Krebs – diese komplexe Erkrankung mit großen Auswirkungen auf das Leben von Betroffenen beginnt im ganz Kleinen. Sie entsteht durch einzelne Körperzellen, die sich unkontrolliert teilen. Aus diesen sich vermehrenden Zellen können bösartige Tumore, also Krebsgeschwülste, entstehen.

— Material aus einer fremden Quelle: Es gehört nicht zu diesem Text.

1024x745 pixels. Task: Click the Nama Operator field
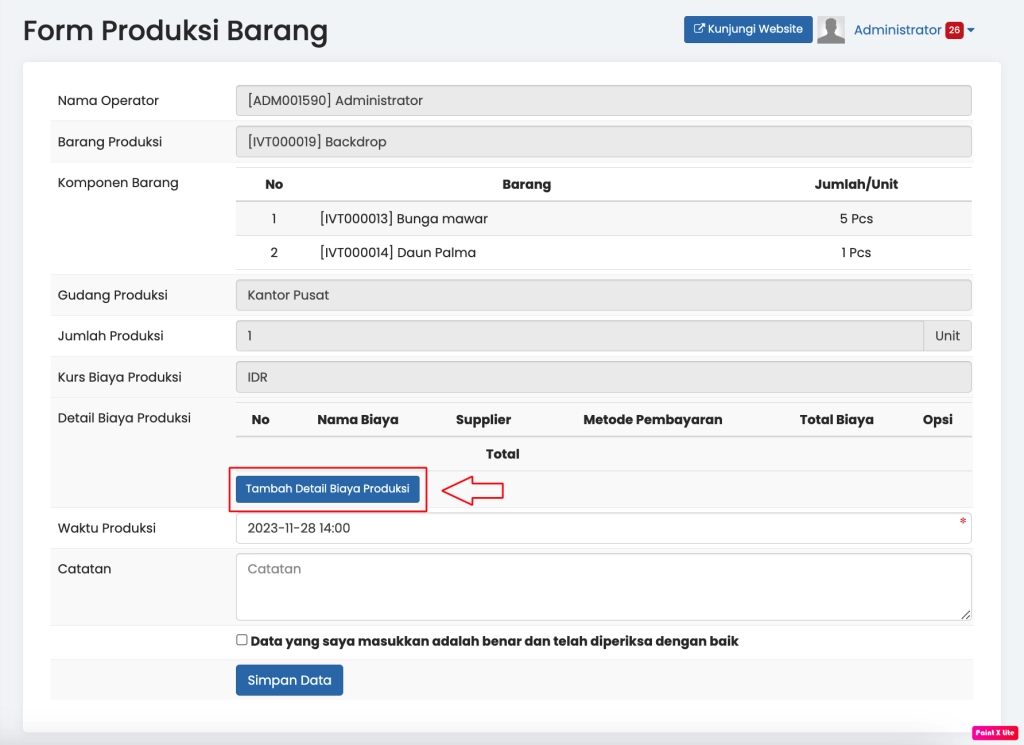603,100
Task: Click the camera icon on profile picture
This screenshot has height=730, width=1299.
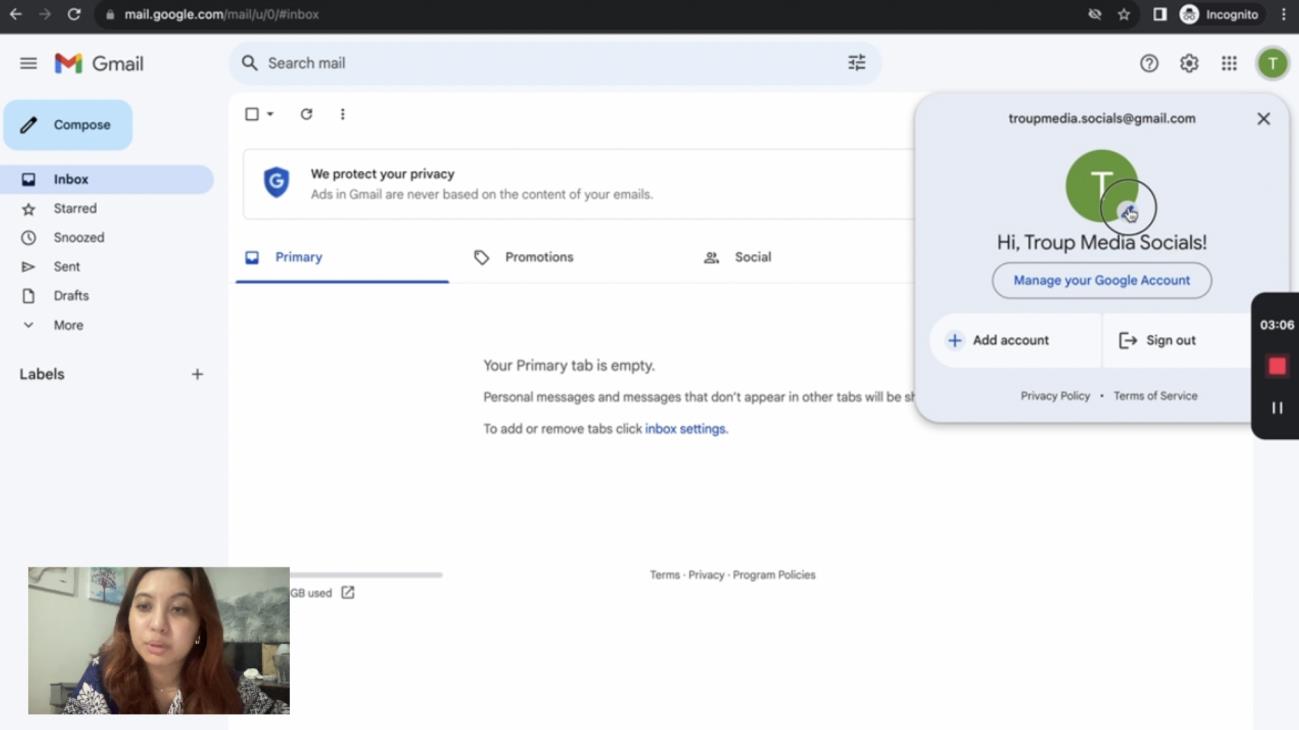Action: coord(1128,212)
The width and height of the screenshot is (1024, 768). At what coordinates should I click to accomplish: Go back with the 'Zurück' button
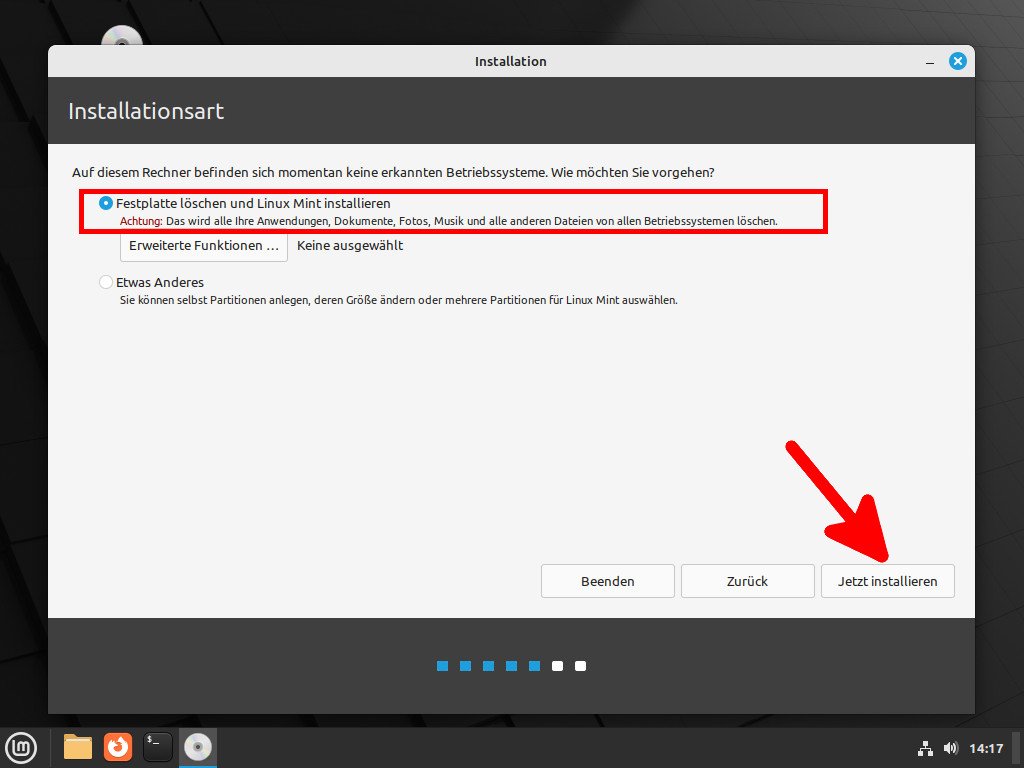coord(747,581)
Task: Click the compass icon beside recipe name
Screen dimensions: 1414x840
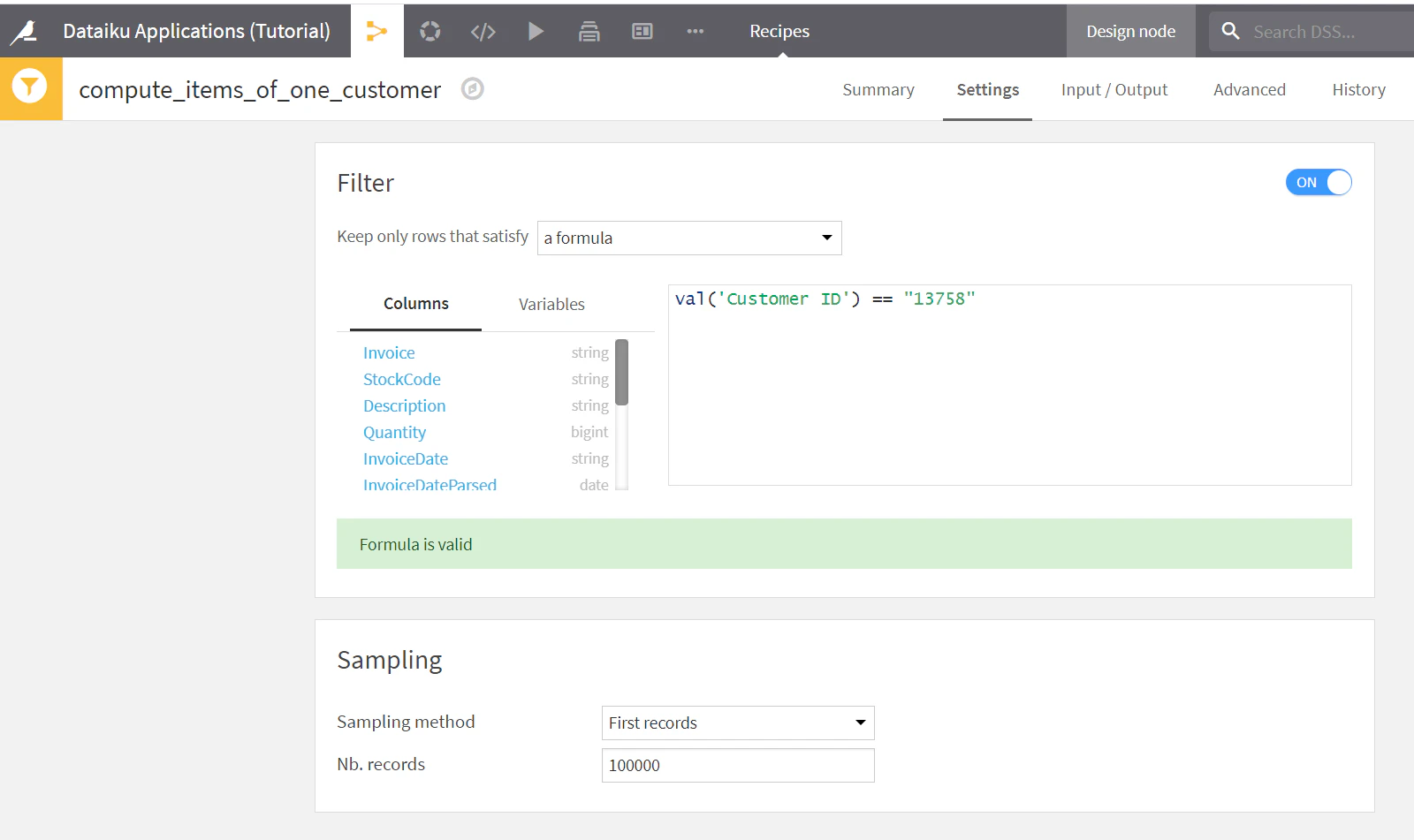Action: pyautogui.click(x=473, y=88)
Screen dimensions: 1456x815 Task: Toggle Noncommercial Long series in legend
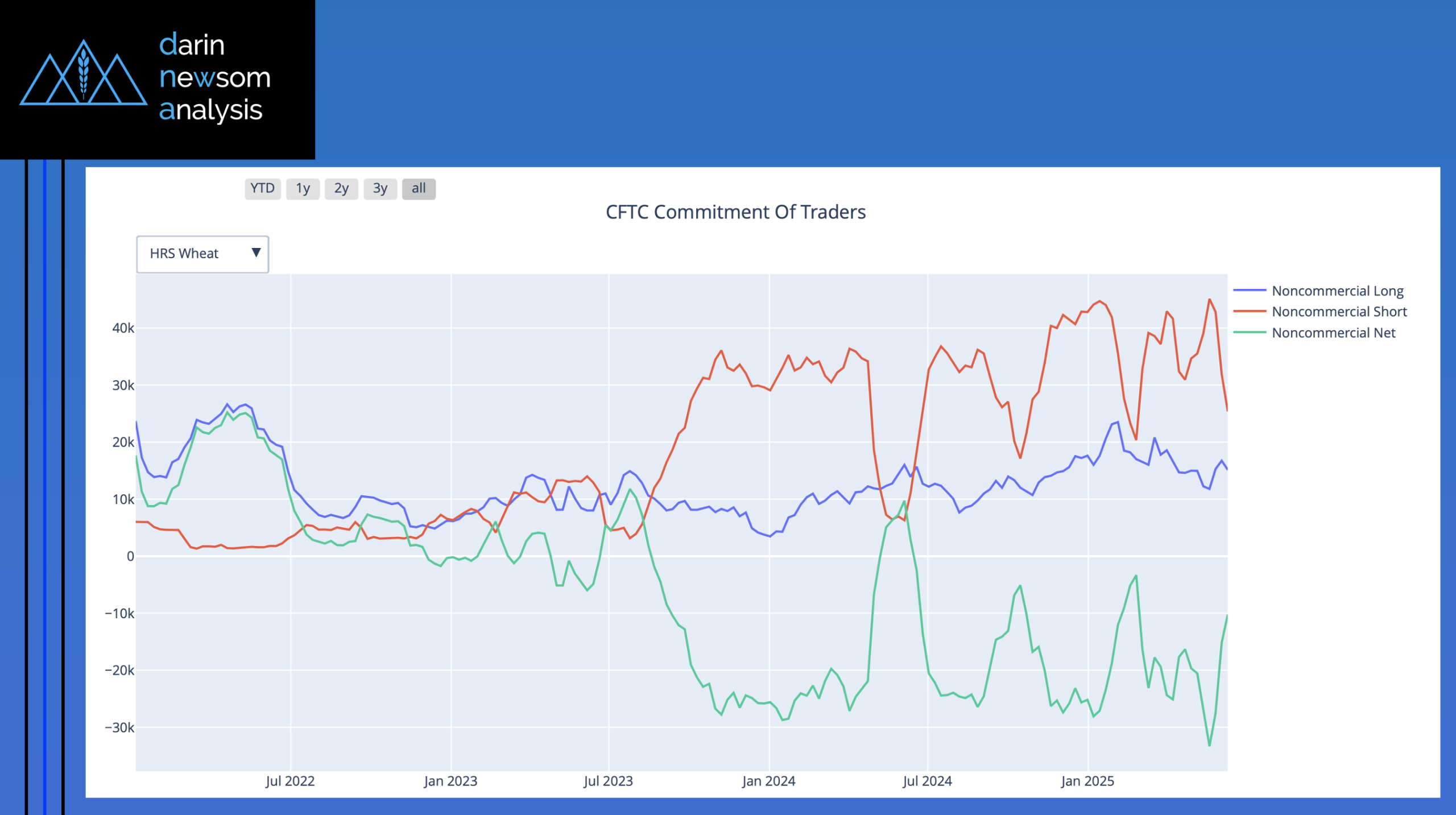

Hinsichtlich seiner Entstehung gleicht kein Krebs dem anderen. Die möglichen Ursachen für einen Tumor sind vielfältig. Dabei spielen auch Genmutationen (Genveränderungen) eine wichtige Rolle. Von elementarer Bedeutung sind in diesem Zusammenhang jene Gene, die den Bauplan für Moleküle enthalten, die an der Reparatur von DNA-Schäden beteiligt sind.
Mutationen in diesen Genen können dazu führen, dass sie ihre Funktion nicht mehr ausführen können. Eine mögliche Folge: Im Erbgut der Zelle häufen sich weitere Mutationen und Schäden an, die schließlich zur Entstehung eines Tumors führen können. Das Erbgut in den Tumorzellen ist also instabiler als in normalen Zellen. Dies bezeichnet man auch als genomische Instabilität.
Das zunehmende Wissen um die Rolle einzelner Gene und Genmutationen bei der Krebsentstehung ist nicht nur von theoretischer Bedeutung: Es eröffnet auch die Möglichkeit, zielgerichtete Therapien einzusetzen. Ob eine solche Behandlung für PatientInnen infrage kommt, kann ein Test auf Genmutationen und ihre Folgen ermitteln.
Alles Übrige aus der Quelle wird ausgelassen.